L’enjeu du foncier pour le logement et l’aménagement urbain…

2020-4202 - Attribution de subventions à l’association Organisme de foncier solidaire (OFS) de la Métropole de Lyon -

M. le Conseiller MILLET : Monsieur le Président, chers collègues, je ne participerai pas à la débauche d’hommages et de remerciements préélectoraux, qui doit beaucoup amuser les journalistes qui notent, peut-être, qui remercie qui. Il est vrai que cette séance multiplie les messages, comme ces pichets d’eau remplaçant les bouteilles en plastique, pour la dernière séance du mandat.

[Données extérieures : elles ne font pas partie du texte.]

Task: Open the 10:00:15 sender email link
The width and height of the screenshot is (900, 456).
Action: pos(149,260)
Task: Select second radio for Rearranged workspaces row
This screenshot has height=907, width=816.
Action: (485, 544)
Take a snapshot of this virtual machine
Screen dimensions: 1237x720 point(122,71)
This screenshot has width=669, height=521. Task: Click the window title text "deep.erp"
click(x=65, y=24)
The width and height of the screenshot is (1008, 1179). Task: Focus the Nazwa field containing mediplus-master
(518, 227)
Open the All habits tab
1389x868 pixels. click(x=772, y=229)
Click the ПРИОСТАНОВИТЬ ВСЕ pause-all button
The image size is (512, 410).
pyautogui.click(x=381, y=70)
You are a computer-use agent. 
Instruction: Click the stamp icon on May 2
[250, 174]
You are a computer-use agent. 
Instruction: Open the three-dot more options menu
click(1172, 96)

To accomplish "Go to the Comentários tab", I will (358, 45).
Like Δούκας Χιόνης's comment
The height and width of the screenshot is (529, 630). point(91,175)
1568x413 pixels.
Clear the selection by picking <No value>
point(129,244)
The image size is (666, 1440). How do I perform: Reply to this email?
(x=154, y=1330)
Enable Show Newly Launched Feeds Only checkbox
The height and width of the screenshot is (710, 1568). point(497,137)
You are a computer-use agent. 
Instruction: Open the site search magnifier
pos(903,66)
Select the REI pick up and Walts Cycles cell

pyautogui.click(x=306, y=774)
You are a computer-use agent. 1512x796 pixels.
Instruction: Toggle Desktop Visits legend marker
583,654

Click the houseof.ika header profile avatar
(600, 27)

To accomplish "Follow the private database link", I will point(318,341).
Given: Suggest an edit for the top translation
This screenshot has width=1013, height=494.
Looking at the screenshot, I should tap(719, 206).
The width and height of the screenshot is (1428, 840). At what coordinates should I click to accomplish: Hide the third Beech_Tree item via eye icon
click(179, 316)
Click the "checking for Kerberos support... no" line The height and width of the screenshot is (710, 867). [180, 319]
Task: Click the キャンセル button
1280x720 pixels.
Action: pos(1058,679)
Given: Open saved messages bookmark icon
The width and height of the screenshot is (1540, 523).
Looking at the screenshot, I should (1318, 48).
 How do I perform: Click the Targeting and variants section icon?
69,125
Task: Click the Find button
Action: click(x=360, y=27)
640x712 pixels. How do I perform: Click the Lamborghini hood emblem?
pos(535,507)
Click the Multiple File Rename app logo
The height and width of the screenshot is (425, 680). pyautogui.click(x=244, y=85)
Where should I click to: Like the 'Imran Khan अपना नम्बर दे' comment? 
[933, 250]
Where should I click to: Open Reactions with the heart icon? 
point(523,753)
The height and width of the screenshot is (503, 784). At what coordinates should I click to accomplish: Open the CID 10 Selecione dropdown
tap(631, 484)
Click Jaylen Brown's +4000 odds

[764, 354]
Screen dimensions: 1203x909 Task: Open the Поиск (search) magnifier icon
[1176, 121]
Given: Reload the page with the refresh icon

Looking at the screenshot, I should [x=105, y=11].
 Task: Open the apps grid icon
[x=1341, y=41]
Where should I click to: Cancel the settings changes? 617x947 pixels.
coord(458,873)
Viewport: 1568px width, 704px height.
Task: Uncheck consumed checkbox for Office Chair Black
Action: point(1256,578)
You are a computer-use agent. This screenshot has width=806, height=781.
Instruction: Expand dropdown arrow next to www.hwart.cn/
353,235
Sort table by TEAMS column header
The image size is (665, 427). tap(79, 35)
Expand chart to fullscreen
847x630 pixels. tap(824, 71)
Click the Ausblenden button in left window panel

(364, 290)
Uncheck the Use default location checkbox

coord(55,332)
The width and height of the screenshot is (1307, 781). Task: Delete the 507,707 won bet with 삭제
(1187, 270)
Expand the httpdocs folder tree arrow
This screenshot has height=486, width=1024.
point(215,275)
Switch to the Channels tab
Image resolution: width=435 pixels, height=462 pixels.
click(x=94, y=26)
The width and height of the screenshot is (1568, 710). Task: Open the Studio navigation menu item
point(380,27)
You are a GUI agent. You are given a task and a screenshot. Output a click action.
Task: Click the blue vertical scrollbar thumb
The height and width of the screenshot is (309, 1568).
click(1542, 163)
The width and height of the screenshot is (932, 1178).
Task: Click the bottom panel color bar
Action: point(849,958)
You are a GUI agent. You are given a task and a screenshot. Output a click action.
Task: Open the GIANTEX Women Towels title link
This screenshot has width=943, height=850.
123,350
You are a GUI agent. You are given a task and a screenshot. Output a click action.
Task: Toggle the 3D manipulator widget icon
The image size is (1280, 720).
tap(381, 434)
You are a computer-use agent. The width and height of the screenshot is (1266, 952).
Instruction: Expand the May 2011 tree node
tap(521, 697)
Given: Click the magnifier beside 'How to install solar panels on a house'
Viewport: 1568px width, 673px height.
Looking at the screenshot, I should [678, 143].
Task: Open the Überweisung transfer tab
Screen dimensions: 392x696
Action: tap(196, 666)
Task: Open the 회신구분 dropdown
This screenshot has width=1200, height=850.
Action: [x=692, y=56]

Comme je le disais le 20 janvier, quand nous sommes pour une délibération, nous le disons -avant comme après l’élection- et quand nous sommes contre, aussi… Donc, nous soutenons la démarche de création de cet Office de foncier solidaire, même si nous ferons des commentaires et si je remercie le Président d’avoir engagé cette démarche. Vous pouvez être sûrs que cela ne contient aucun message électoral… ni de premier… ni de deuxième… ni de troisième tour… Mais si nous soutenons la démarche, nous voulons apporter plusieurs commentaires et questions… D’abord, concernant l’impact de cette démarche sur l’inflation permanente des prix du foncier. Vous le savez, notre agglomération -notamment sur la ville de Lyon- connaît des augmentations record des prix du foncier, avec un impact bien sûr sur les prix de vente comme sur les loyers. En 2019, nous sommes -devant Paris- en tête des augmentations du foncier. L’OFS ne changera rien à cette situation et devra, au contraire, y faire face pour l’achat de foncier. Deuxièmement, si l’OFS va aider à des projets de logement abordable, les 4 millions dont il est doté ne représente que de l’ordre de 1 000 logements et même nettement moins si son action se concentre sur les zones plus denses de Lyon, ce qui semble le cas sur les premiers projets. Enfin, cet office est un des éléments d’une politique foncière globale, qui devrait justement avoir l’objectif de réduire la spéculation foncière et de maîtriser le prix du foncier. Une telle politique devrait se faire en relation étroite avec les Communes, et c’est ce qui manque encore dans l’organisation de cet office qui se met en place. Une politique foncière ambitieuse pour faire reculer la hausse des prix qui détruit tous nos efforts d’aménagement urbain équilibré reste à inventer. Je vous remercie.